Saved entries:
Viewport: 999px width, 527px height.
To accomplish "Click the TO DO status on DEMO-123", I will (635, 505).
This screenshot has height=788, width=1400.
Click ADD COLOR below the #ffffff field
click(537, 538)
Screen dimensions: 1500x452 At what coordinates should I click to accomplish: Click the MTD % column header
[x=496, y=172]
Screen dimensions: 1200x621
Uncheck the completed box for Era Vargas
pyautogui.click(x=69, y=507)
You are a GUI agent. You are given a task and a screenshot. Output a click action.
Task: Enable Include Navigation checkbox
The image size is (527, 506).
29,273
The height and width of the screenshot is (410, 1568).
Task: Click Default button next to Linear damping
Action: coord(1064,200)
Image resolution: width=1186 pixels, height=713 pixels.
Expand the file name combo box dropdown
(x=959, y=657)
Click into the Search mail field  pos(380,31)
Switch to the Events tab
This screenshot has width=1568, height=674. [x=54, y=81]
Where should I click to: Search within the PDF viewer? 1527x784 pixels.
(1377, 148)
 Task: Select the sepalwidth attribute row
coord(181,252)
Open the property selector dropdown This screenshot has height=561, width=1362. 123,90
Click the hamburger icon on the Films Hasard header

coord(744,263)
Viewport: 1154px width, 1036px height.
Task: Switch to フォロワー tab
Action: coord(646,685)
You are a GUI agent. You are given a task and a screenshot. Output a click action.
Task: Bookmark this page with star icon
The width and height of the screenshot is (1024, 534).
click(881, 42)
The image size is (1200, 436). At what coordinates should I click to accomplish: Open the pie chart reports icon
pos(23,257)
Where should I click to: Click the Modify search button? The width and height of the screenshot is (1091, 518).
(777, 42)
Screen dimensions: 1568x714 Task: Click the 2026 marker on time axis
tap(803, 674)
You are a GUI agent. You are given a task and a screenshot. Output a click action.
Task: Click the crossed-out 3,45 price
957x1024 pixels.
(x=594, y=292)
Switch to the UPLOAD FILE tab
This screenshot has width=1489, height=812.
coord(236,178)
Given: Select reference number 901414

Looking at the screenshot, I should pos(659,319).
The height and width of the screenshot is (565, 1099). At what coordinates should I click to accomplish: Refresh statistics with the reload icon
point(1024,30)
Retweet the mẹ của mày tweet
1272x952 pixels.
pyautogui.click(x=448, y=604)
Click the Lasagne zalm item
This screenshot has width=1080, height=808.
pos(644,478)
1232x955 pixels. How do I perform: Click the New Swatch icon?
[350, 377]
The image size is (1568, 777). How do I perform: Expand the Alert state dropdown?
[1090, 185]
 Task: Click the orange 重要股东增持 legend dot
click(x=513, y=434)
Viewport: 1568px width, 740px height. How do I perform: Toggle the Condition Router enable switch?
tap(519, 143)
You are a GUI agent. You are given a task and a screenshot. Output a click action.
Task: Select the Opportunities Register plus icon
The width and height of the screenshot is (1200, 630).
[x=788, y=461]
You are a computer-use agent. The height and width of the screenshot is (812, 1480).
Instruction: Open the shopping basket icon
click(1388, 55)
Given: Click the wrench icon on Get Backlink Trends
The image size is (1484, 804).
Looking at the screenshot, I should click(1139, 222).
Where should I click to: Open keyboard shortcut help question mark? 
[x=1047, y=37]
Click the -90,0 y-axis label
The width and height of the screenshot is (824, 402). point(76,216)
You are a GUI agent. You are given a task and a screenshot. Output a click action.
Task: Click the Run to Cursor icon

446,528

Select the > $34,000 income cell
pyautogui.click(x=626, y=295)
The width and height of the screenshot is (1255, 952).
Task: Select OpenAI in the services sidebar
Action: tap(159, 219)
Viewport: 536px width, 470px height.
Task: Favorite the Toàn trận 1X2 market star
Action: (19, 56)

Task directions: Write each line of the data above out again without altering a word.

Reply:
Viewport: 999px width, 527px height.
To accomplish "Click the TO DO status on DEMO-123", I will (635, 505).
This screenshot has height=788, width=1400.
Click ADD COLOR below the #ffffff field
click(537, 538)
Screen dimensions: 1500x452 At what coordinates should I click to accomplish: Click the MTD % column header
[x=496, y=172]
Screen dimensions: 1200x621
Uncheck the completed box for Era Vargas
pyautogui.click(x=69, y=507)
You are a GUI agent. You are given a task and a screenshot. Output a click action.
Task: Enable Include Navigation checkbox
The image size is (527, 506).
29,273
The height and width of the screenshot is (410, 1568).
Task: Click Default button next to Linear damping
Action: coord(1064,200)
Image resolution: width=1186 pixels, height=713 pixels.
Expand the file name combo box dropdown
(x=959, y=657)
Click into the Search mail field  pos(380,31)
Switch to the Events tab
This screenshot has width=1568, height=674. [x=54, y=81]
Where should I click to: Search within the PDF viewer? 1527x784 pixels.
(1377, 148)
 Task: Select the sepalwidth attribute row
coord(181,252)
Open the property selector dropdown This screenshot has height=561, width=1362. 123,90
Click the hamburger icon on the Films Hasard header

coord(744,263)
Viewport: 1154px width, 1036px height.
Task: Switch to フォロワー tab
Action: coord(646,685)
You are a GUI agent. You are given a task and a screenshot. Output a click action.
Task: Bookmark this page with star icon
The width and height of the screenshot is (1024, 534).
click(881, 42)
The image size is (1200, 436). At what coordinates should I click to accomplish: Open the pie chart reports icon
pos(23,257)
Where should I click to: Click the Modify search button? The width and height of the screenshot is (1091, 518).
(777, 42)
Screen dimensions: 1568x714 Task: Click the 2026 marker on time axis
tap(803, 674)
You are a GUI agent. You are given a task and a screenshot. Output a click action.
Task: Click the crossed-out 3,45 price
957x1024 pixels.
(x=594, y=292)
Switch to the UPLOAD FILE tab
This screenshot has width=1489, height=812.
coord(236,178)
Given: Select reference number 901414

Looking at the screenshot, I should pos(659,319).
The height and width of the screenshot is (565, 1099). At what coordinates should I click to accomplish: Refresh statistics with the reload icon
point(1024,30)
Retweet the mẹ của mày tweet
1272x952 pixels.
pyautogui.click(x=448, y=604)
Click the Lasagne zalm item
This screenshot has width=1080, height=808.
pos(644,478)
1232x955 pixels. How do I perform: Click the New Swatch icon?
[350, 377]
The image size is (1568, 777). How do I perform: Expand the Alert state dropdown?
[1090, 185]
 Task: Click the orange 重要股东增持 legend dot
click(x=513, y=434)
Viewport: 1568px width, 740px height. How do I perform: Toggle the Condition Router enable switch?
tap(519, 143)
You are a GUI agent. You are given a task and a screenshot. Output a click action.
Task: Select the Opportunities Register plus icon
The width and height of the screenshot is (1200, 630).
[x=788, y=461]
You are a computer-use agent. The height and width of the screenshot is (812, 1480).
Instruction: Open the shopping basket icon
click(1388, 55)
Given: Click the wrench icon on Get Backlink Trends
The image size is (1484, 804).
Looking at the screenshot, I should click(1139, 222).
Where should I click to: Open keyboard shortcut help question mark? 
[x=1047, y=37]
Click the -90,0 y-axis label
The width and height of the screenshot is (824, 402). point(76,216)
You are a GUI agent. You are given a task and a screenshot. Output a click action.
Task: Click the Run to Cursor icon

446,528

Select the > $34,000 income cell
pyautogui.click(x=626, y=295)
The width and height of the screenshot is (1255, 952).
Task: Select OpenAI in the services sidebar
Action: tap(159, 219)
Viewport: 536px width, 470px height.
Task: Favorite the Toàn trận 1X2 market star
Action: (19, 56)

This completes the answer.